> **Passage fourni**

"""

La conversation entre Zola et Degas, quoique relativement banale est agréable à suivre, c’est peut-être une fiction mais elle est plausible,
Je salue votre imagination et la précision de certains détails concernant les deux hommes, un assemblage qui tient debout et que j’apprécie.

   hersen   
27/1/2016
 a aimé ce texte 
Beaucoup
Assister à une conversation entre Degas et Zola, on ne peut guère résister.
C'est très intéressant de partir d'un tableau si connu et de raconter des anecdotes au sujet du modèle. Je viens de découvrir que seule l'homme a un verre d'absinthe devant lui.
Des réflexions comme "on dirait ma Nana en fin de carrière" nous plonge franchement bien dans ce réalisme des oeuvres de Zola. Il n'avait pas à aller chercher si loin ses modèles.

Ce que j'aime avant tout dans cette nouvelle est le fait de faire revivre ces moments, sans doutes imaginaires pour une part qui nous mettent dans l'environnement de ces artistes.

Docu-fiction. Exactement.

Merci de cette lecture.

   carbona   
27/1/2016
 a aimé ce texte 
Pas ↑
Bonjour,

Malheureusement je n'ai pas accroché, et je dis malheureusement car j'aime beaucoup l'idée d'écrire à partir de tableaux.

La conversation au sujet du tableau semble forcée : elle arrive d'un coup alors que rien ne la suggère auparavant.

"""

> **Données brutes**
"""

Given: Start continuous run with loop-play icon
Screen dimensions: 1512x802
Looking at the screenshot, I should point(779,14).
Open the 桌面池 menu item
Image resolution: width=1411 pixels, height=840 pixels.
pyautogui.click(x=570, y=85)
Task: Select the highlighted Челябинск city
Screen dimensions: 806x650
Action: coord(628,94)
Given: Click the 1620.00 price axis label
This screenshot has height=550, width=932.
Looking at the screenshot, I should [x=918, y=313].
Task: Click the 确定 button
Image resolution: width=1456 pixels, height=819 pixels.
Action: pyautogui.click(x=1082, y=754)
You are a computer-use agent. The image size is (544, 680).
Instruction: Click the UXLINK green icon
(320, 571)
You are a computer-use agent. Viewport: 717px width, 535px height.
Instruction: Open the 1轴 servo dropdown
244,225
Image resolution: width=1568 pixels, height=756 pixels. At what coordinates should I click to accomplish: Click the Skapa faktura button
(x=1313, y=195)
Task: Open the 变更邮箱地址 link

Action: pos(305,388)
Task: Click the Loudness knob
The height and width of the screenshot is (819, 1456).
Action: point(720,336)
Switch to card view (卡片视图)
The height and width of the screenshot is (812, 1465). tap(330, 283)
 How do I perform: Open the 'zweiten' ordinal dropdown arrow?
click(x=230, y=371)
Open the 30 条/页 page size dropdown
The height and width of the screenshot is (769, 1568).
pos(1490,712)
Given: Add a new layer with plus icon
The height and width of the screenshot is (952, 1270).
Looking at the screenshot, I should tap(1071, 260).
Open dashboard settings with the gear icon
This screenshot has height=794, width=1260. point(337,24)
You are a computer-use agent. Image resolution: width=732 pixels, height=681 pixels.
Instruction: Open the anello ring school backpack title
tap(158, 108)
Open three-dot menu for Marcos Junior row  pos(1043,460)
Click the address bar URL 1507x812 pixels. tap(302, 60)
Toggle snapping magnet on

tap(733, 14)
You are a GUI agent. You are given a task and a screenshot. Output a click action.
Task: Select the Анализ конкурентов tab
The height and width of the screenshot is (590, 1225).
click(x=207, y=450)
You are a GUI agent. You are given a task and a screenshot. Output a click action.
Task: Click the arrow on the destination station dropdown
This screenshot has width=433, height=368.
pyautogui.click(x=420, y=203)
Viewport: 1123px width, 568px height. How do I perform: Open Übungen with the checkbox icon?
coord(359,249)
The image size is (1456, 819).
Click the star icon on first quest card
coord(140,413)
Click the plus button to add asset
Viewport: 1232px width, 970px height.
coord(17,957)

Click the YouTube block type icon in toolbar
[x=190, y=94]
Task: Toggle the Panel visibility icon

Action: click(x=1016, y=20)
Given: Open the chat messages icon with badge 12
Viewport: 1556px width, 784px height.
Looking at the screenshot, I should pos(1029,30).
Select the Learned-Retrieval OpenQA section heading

"""

> **Travail à réaliser**
[a] Dans les commentaires sur la nouvelle consacrée à Degas et Zola, par quel terme hersen qualifie-t-il le genre de cette nouvelle ?
[b] Prolongez les commentaires sur la nouvelle consacrée à Degas et Zola à partir de la dernière phrase affichée.
Le matériel fourni n'a aucune utilité ici.

> **Réponses attendues**
[a] Docu-fiction.

[b]
Et le dialogue en lui-même ne m'a pas emballée : trop d'énumérations de titres de tableaux ou de personnages de romans qui font appel à ce que tout le monde connait et qui ne sont donc pas des infos très croustillantes.

Et d'un point de vue tout à fait personnel, la vision d'Andrée ne me plaît pas, j'idéalise peut-être trop les peintres qui sont cités mais l'histoire de la déchéance du sujet ne m'a pas plu.

Je regrette en fait que l'on reste en dehors dans cette histoire, on n'est pas dans la peau de Degas, ni celle de Zola, vous êtes selon moi resté trop en surface, comme par exemple ce genre de propos : "Sacré romancier ! Aucun mot ne vous échappe ; il vous faut engranger, engranger toujours... Au fait, vous n'avez pas votre cahier d'écolier aujourd'hui ?" J'aurais préféré plonger en plein dans une histoire plutôt que de me contenter de ragots colportés par deux personnages que je ne parviens pas à trouver crédibles. Le dialogue sonne faux, pas assez naturel.

Côté écriture, ça roule, ça n'accroche pas sauf le "Puis :" au cours du dialogue.

Désolée et encore une fois, je salue la tentative.

Carbona

   vendularge   
29/1/2016
 a aimé ce texte 
Beaucoup
Bonjour,

J'aime beaucoup ce texte qui nous invite dans l'intimité de deux monstres sacrés et d'Ellen Andrée. Le Montmartre des peintres et de leurs modèles...belle idée, joliment tournée.

Merci

   Anonyme   
13/2/2016
 a aimé ce texte 
Bien ↓
J'aime beaucoup le peintre Degas et ignore l'œuvre de Zola, mais, quoi qu'il en soit, ne connais presque rien de leurs vies.
Ce n'est donc pas sans plaisir que je les ai suivis un instant.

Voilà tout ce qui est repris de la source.